* [Instructions to follow]: Your copy should hold only the lines from the one with "Лига 1 сезон 2026/27 (192, 711)" to the one with "KICにおける個人情報の取り扱いについて (199, 1042)", both included, each exactly as it stands below, with no pictures.

* [Data to use]:
**********

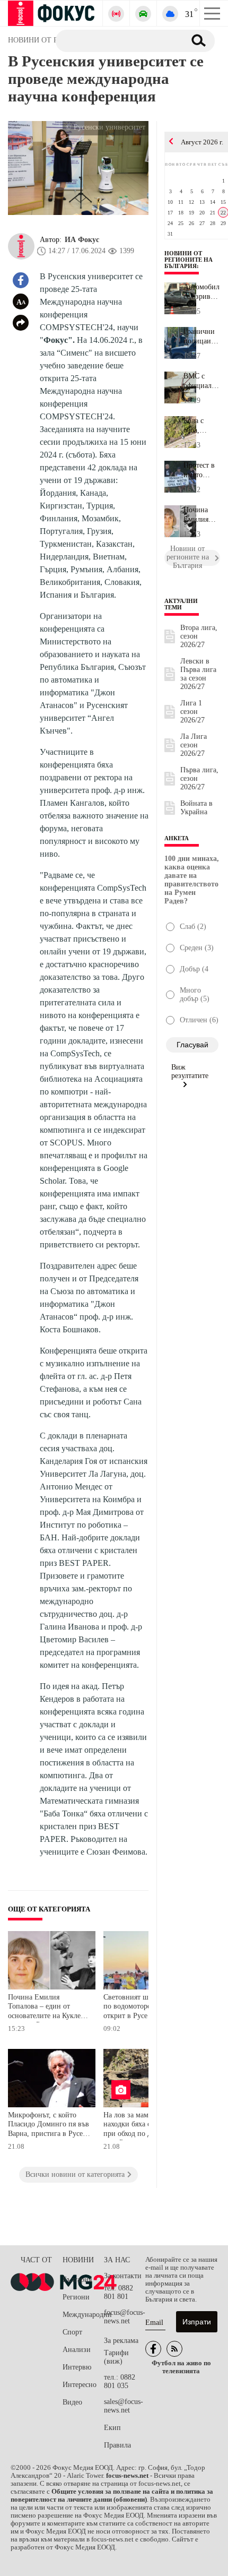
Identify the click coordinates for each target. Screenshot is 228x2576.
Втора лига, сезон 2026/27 (198, 636)
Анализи (77, 2350)
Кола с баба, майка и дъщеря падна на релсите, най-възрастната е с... (201, 426)
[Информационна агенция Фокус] (153, 2349)
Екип (112, 2428)
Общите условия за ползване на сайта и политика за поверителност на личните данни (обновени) (112, 2495)
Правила (117, 2445)
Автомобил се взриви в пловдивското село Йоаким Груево (201, 292)
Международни (83, 2315)
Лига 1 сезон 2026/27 (192, 711)
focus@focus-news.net (124, 2316)
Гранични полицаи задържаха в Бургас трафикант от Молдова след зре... (200, 337)
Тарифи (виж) (116, 2357)
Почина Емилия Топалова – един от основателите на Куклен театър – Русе (46, 2007)
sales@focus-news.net (123, 2406)
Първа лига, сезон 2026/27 (199, 778)
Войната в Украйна (196, 807)
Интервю (77, 2367)
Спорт (72, 2332)
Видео (72, 2402)
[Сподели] (21, 323)
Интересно (80, 2385)
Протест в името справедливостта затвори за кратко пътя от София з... (201, 470)
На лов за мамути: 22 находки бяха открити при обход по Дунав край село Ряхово (144, 2125)
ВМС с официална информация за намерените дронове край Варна (201, 381)
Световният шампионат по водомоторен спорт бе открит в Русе (143, 2006)
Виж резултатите (189, 1071)
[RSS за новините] (174, 2349)
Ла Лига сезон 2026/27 (193, 745)
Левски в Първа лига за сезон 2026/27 (198, 674)
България (77, 2280)
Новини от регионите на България (188, 259)
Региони (76, 2297)
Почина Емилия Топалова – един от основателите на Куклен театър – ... (201, 515)
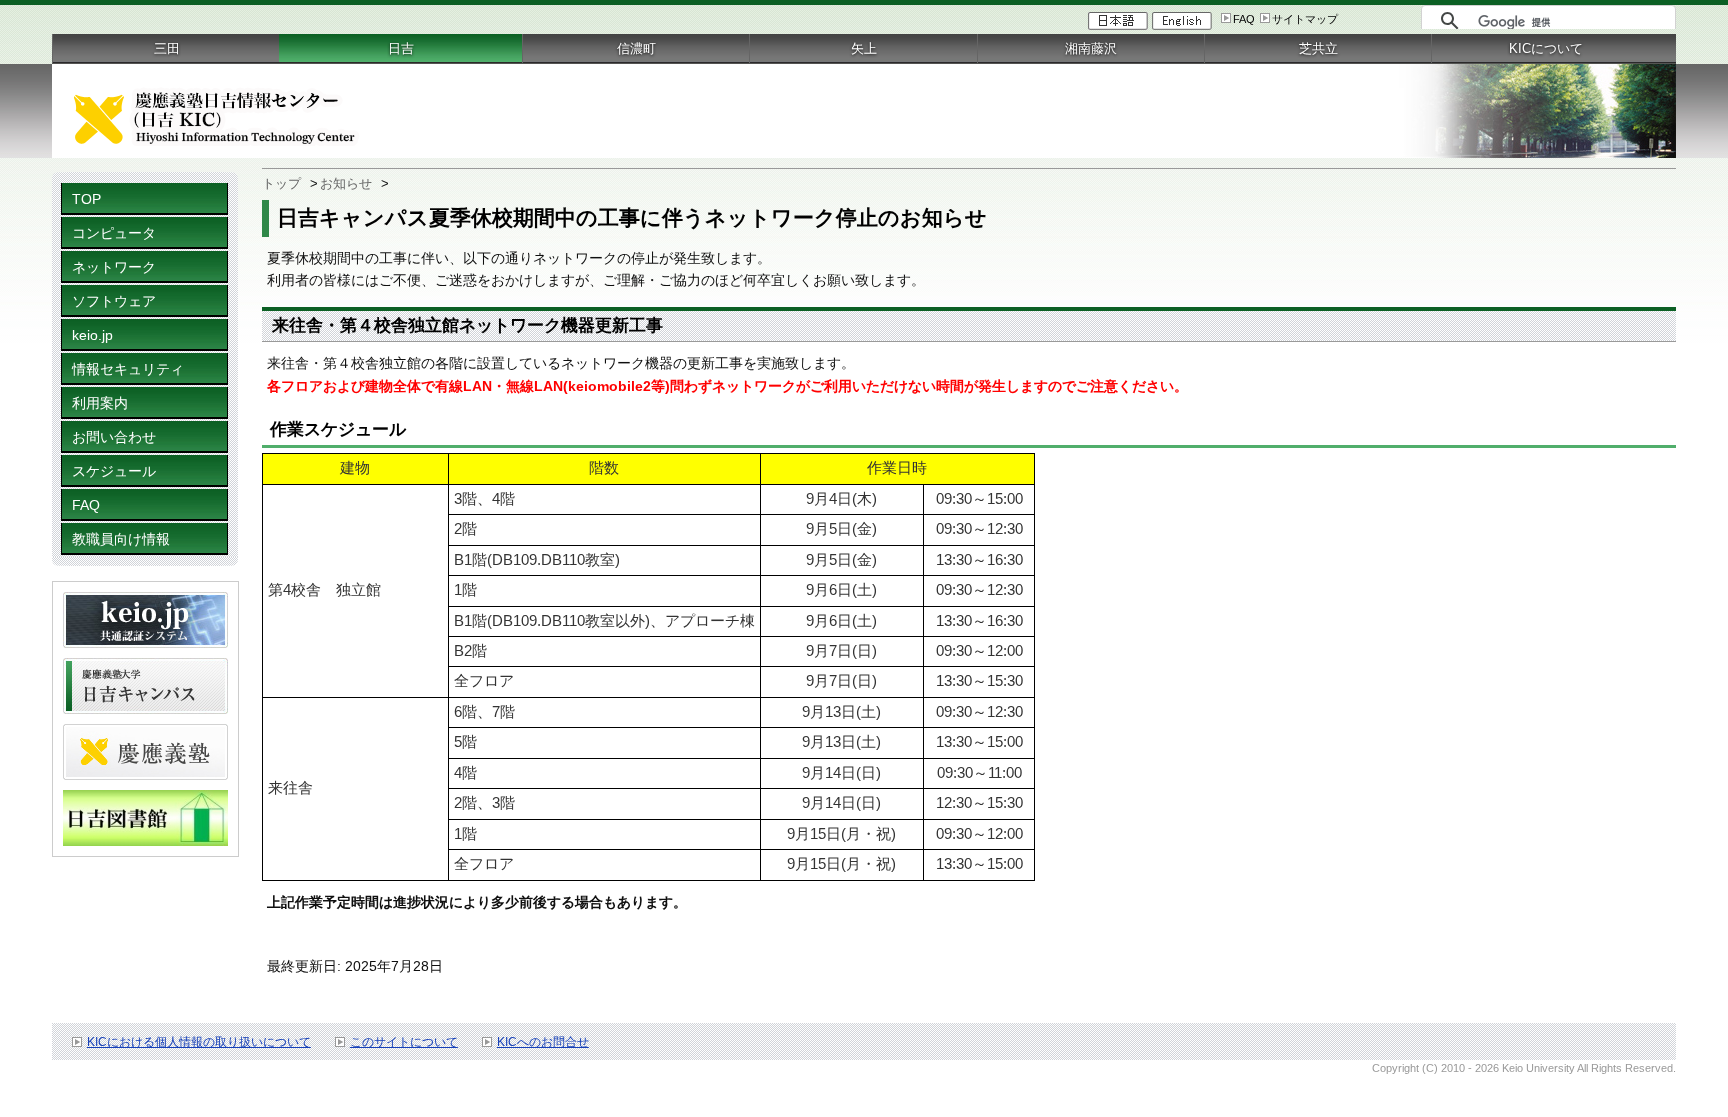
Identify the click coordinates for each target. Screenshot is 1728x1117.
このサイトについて (404, 1042)
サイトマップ (1305, 19)
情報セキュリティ (128, 369)
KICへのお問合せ (543, 1042)
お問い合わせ (114, 437)
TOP (86, 199)
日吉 (401, 48)
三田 (167, 48)
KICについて (1546, 48)
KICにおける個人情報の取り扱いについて (199, 1042)
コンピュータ (114, 233)
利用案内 (100, 403)
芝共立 (1318, 48)
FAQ (1244, 19)
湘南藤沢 (1091, 48)
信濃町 (636, 48)
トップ (281, 183)
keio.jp (92, 335)
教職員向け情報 (121, 539)
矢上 (864, 48)
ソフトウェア (114, 301)
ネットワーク (114, 267)
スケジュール (114, 471)
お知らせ (346, 183)
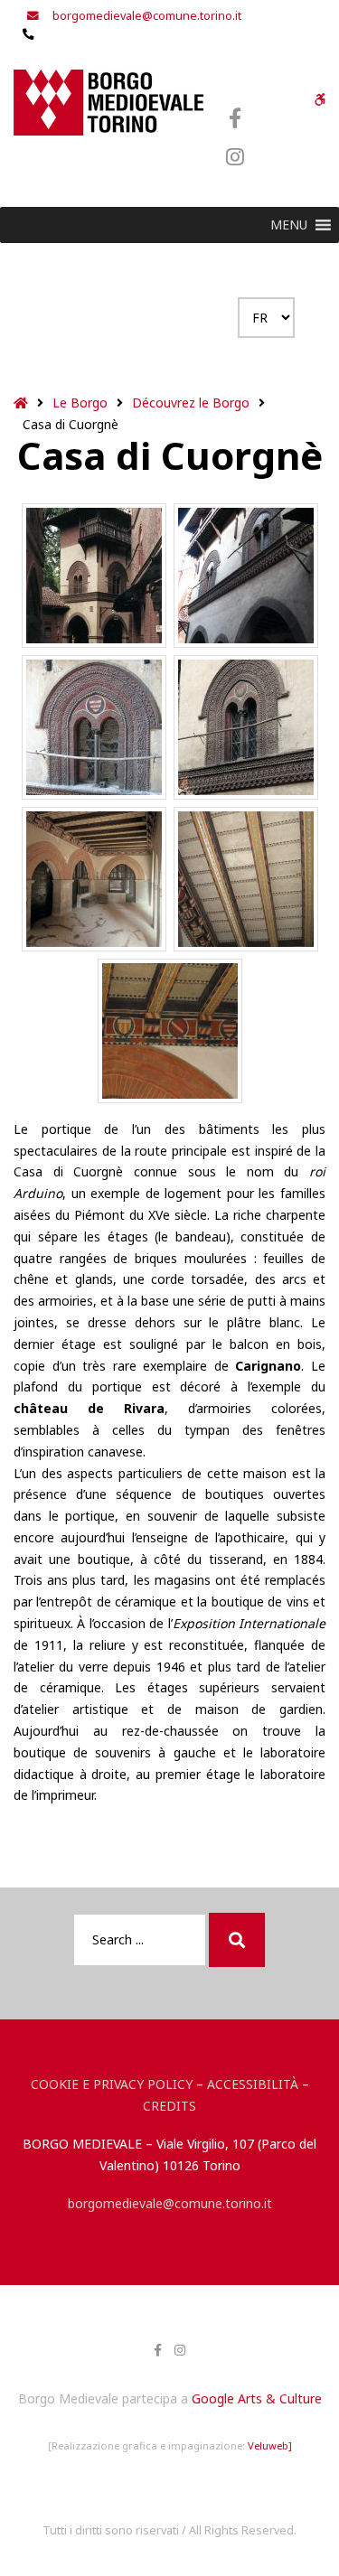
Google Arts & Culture (257, 2398)
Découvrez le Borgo (191, 402)
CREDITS (169, 2105)
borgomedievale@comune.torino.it (170, 2203)
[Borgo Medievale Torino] (108, 103)
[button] (288, 225)
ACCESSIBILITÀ (252, 2084)
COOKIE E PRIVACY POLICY (112, 2084)
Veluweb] (270, 2445)
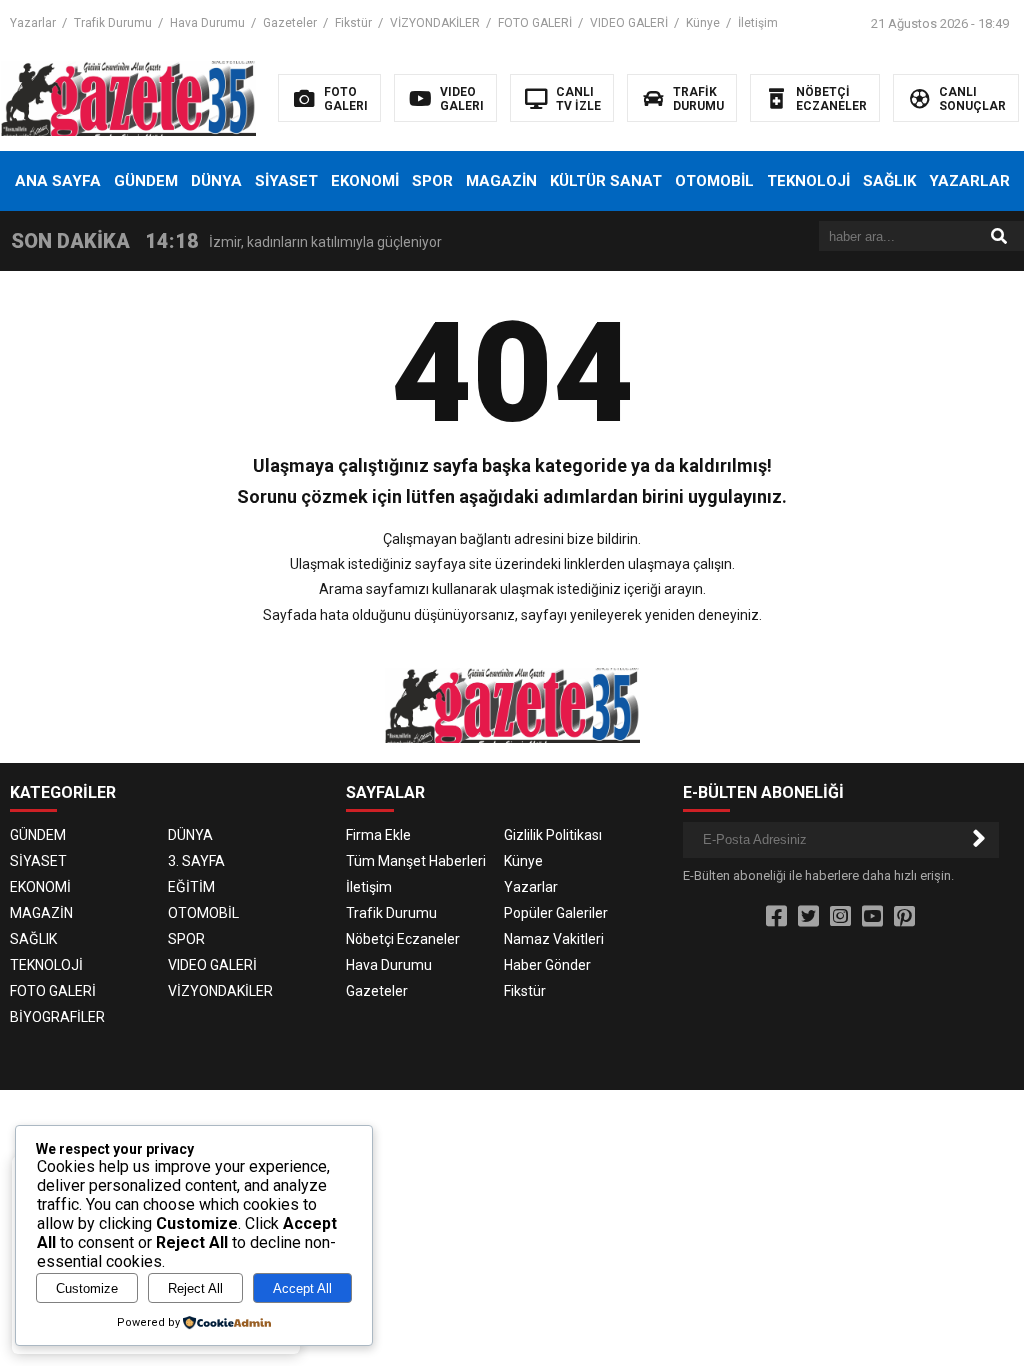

**********

* [Reply to the exercise]:
Лига 1 сезон 2026/27 (192, 711)
focus@focus-news.net (124, 2316)
Гранични полицаи задържаха в Бургас трафикант от Молдова след зре... (200, 337)
Тарифи (виж) (116, 2357)
Почина Емилия Топалова – един от основателите на Куклен театър – Русе (46, 2007)
sales@focus-news.net (123, 2406)
Първа лига, сезон 2026/27 (199, 778)
Войната в Украйна (196, 807)
Интервю (77, 2367)
Спорт (72, 2332)
Видео (72, 2402)
[Сподели] (21, 323)
Интересно (80, 2385)
Протест в името справедливостта затвори за кратко пътя от София з... (201, 470)
На лов за мамути: 22 находки бяха открити при обход по Дунав край село Ряхово (144, 2125)
ВМС с официална информация за намерените дронове край Варна (201, 381)
Световният шампионат по водомоторен спорт бе открит в Русе (143, 2006)
Виж резултатите (189, 1071)
[RSS за новините] (174, 2349)
Ла Лига сезон 2026/27 (193, 745)
Левски в Първа лига за сезон 2026/27 (198, 674)
България (77, 2280)
Новини от регионите на България (188, 259)
Региони (76, 2297)
Почина Емилия Топалова – един от основателите на Куклен театър – ... (201, 515)
Identify the click coordinates for each target. Screenshot is 1728x1117.
このサイトについて (404, 1042)
サイトマップ (1305, 19)
情報セキュリティ (128, 369)
KICへのお問合せ (543, 1042)
お問い合わせ (114, 437)
TOP (86, 199)
日吉 (401, 48)
三田 (167, 48)
KICについて (1546, 48)
KICにおける個人情報の取り扱いについて (199, 1042)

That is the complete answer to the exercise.